Just as the one-year count-down for the 2016 presidential election has begun, the Caltech/MIT Voting Technology Project has released a new report today about managing polling place resources.  Click here for the executive summary, and here for the full report. [emphasis added]

This report serves as a companion to a set of Web-based tools that the VTP developed and posted at the request of the bipartisan Presidential Commission on Election Administration (PCEA), to facilitate the recommendation that local jurisdictions “develop models and tools to assist them in effectively allocating resources across polling places.”

The report takes several new steps in the effort to spread the word about the usefulness of applying queuing theory to improve polling place practices.  First, it provides a single source of facts about lines at polling places in 2012 (with some updating to 2014).  Second, it provides a brief, intuitive introduction to queuing theory as applied to polling places — with a brief list of suggested readings for those who would like to learn more.  Finally, the report uses data from two actual local election jurisdictions and walks through “what-if analyses” that rely on the application of the resource allocation tools.
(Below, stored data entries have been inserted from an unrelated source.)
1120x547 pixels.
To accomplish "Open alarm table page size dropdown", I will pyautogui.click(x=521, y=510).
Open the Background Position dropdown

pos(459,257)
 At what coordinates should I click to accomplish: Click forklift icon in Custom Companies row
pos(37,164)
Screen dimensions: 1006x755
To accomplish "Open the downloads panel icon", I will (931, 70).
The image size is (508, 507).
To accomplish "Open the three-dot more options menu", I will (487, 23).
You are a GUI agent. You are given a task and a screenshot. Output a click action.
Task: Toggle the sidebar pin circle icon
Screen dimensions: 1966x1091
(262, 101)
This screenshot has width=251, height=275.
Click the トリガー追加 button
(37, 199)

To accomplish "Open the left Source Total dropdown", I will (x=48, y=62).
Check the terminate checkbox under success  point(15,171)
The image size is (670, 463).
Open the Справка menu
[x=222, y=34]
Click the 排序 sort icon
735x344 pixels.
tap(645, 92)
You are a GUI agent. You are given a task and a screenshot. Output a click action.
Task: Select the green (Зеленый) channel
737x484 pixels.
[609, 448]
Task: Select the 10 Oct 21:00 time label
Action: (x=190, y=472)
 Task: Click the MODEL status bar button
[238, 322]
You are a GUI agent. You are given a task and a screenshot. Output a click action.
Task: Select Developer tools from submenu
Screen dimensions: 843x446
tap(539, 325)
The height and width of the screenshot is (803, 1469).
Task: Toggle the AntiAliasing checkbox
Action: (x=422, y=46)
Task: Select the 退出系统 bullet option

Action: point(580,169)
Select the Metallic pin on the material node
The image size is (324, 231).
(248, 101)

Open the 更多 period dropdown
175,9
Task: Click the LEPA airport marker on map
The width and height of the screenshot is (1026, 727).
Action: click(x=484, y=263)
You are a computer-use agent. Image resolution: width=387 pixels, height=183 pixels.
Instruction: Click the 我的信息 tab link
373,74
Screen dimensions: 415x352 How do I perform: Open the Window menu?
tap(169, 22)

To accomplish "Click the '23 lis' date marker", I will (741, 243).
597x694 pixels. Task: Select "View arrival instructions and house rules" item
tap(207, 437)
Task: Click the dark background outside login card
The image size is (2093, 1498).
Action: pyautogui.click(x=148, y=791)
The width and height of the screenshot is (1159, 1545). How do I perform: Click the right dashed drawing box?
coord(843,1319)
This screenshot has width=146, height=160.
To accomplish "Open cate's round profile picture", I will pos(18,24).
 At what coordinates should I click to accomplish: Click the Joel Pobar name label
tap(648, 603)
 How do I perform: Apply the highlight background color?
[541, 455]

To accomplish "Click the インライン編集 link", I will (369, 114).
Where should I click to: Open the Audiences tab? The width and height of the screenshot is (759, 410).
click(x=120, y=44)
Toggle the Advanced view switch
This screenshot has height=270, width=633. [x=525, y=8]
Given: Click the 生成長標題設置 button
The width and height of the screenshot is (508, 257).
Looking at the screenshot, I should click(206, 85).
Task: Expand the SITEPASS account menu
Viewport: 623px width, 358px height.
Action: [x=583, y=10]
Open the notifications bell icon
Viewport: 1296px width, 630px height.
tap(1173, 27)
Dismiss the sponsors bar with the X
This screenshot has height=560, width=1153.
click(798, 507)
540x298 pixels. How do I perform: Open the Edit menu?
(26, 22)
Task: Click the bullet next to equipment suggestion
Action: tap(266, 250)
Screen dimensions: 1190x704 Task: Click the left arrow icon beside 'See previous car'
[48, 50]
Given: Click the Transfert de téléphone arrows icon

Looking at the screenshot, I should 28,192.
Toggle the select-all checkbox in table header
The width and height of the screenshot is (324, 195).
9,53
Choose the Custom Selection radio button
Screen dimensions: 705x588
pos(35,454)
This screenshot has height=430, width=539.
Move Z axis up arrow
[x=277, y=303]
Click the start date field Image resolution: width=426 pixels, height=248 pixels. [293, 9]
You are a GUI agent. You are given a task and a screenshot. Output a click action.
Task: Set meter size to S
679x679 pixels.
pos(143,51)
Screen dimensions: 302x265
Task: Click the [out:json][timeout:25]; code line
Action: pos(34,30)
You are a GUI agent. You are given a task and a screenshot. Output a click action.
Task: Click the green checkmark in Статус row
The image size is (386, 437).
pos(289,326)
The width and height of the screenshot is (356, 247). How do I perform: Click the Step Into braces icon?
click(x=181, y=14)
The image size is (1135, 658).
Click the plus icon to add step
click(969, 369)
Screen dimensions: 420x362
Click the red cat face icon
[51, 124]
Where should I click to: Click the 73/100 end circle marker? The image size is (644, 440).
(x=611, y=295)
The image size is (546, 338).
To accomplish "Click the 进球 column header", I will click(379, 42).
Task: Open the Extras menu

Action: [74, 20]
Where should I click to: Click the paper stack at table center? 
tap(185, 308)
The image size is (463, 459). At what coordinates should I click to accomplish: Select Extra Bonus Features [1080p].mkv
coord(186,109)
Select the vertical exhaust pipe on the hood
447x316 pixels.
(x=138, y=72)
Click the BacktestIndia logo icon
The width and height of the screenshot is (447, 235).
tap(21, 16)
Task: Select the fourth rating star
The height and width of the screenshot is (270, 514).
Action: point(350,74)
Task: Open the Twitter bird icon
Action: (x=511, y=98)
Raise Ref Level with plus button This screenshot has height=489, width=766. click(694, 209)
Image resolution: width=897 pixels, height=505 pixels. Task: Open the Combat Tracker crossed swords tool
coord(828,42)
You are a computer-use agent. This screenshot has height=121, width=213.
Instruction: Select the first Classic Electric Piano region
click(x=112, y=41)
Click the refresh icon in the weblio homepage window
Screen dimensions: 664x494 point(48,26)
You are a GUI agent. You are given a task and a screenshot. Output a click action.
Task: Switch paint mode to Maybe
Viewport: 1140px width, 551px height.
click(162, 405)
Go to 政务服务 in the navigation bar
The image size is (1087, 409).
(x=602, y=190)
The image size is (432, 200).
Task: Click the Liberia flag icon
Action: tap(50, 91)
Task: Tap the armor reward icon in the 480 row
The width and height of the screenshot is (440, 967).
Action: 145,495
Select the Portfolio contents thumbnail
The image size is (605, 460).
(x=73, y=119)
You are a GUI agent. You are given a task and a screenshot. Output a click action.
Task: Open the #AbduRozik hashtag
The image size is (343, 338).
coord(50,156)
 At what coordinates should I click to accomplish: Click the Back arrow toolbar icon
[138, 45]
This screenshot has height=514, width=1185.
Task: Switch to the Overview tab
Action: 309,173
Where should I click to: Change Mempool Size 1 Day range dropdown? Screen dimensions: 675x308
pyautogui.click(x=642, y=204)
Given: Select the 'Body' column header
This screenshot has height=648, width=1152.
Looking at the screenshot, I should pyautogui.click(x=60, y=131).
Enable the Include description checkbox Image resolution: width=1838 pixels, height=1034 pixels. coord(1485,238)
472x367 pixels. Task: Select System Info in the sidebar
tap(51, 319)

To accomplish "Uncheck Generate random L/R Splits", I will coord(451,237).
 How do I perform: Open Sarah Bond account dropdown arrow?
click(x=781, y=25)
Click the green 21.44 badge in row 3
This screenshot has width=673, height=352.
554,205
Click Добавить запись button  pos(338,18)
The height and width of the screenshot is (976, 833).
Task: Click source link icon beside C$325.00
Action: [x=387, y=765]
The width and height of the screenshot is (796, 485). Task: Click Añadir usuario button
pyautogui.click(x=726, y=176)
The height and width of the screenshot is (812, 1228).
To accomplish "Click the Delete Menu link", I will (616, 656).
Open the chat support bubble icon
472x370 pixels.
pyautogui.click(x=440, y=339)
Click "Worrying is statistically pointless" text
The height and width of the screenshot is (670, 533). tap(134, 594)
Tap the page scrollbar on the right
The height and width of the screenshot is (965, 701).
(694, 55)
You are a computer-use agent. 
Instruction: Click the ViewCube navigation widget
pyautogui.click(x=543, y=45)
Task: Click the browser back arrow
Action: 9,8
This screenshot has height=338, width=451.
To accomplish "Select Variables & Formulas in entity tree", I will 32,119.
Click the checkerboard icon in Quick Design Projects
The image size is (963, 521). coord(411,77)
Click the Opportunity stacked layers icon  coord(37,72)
The report released today provides basic facts about where long lines were experienced in 2012 and which voters — based on race, voting mode, and residence — waited longer than others.  Information about the 2014 election updates previous research, and underscores how long lines tend to be more prevalent in on-year (presidential) elections than in midterm elections.  Beyond providing basic facts about the location of lines in American elections, the report provides a basic introduction to the science of line management, queuing theory, and a list of further readings for those who wish to delve more deeply into the subject.  Finally, this report demonstrates how the Web-based tools might be used, by working through actual data from two local jurisdictions.

The report is part of the Polling Place of the Future Project (PPOTF) of the VTP, which has been generously supported by the Democracy Fund.  Since the release of the PCEA report, the VTP calculator website has been visited thousands of times by users across the country (and around the world.)  We have received feedback from numerous jurisdictions about the utility of these calculators, as state and local officials try to effectively allocate their limited resources.

In recent months, two of the resource calculators have been updated, and those updates have been posted on the site.  The new versions include improvements to the user interfaces and the ability to upload data from multiple precincts, which allows the simultaneous analysis of hundreds of polling places for large jurisdictions.

With the one-year countdown to Election Day 2016 already underway, some might say that it is too late to make use of such analytical tools to make a difference in the next presidential election.  However, my experience is that most election administrators are always looking for ways to improve the experience for voters; thus the publication of a report that highlights how existing tools might help them prepare for November 2016 comes at the right time for those election administrators who are looking to fine-tune their plans for next year.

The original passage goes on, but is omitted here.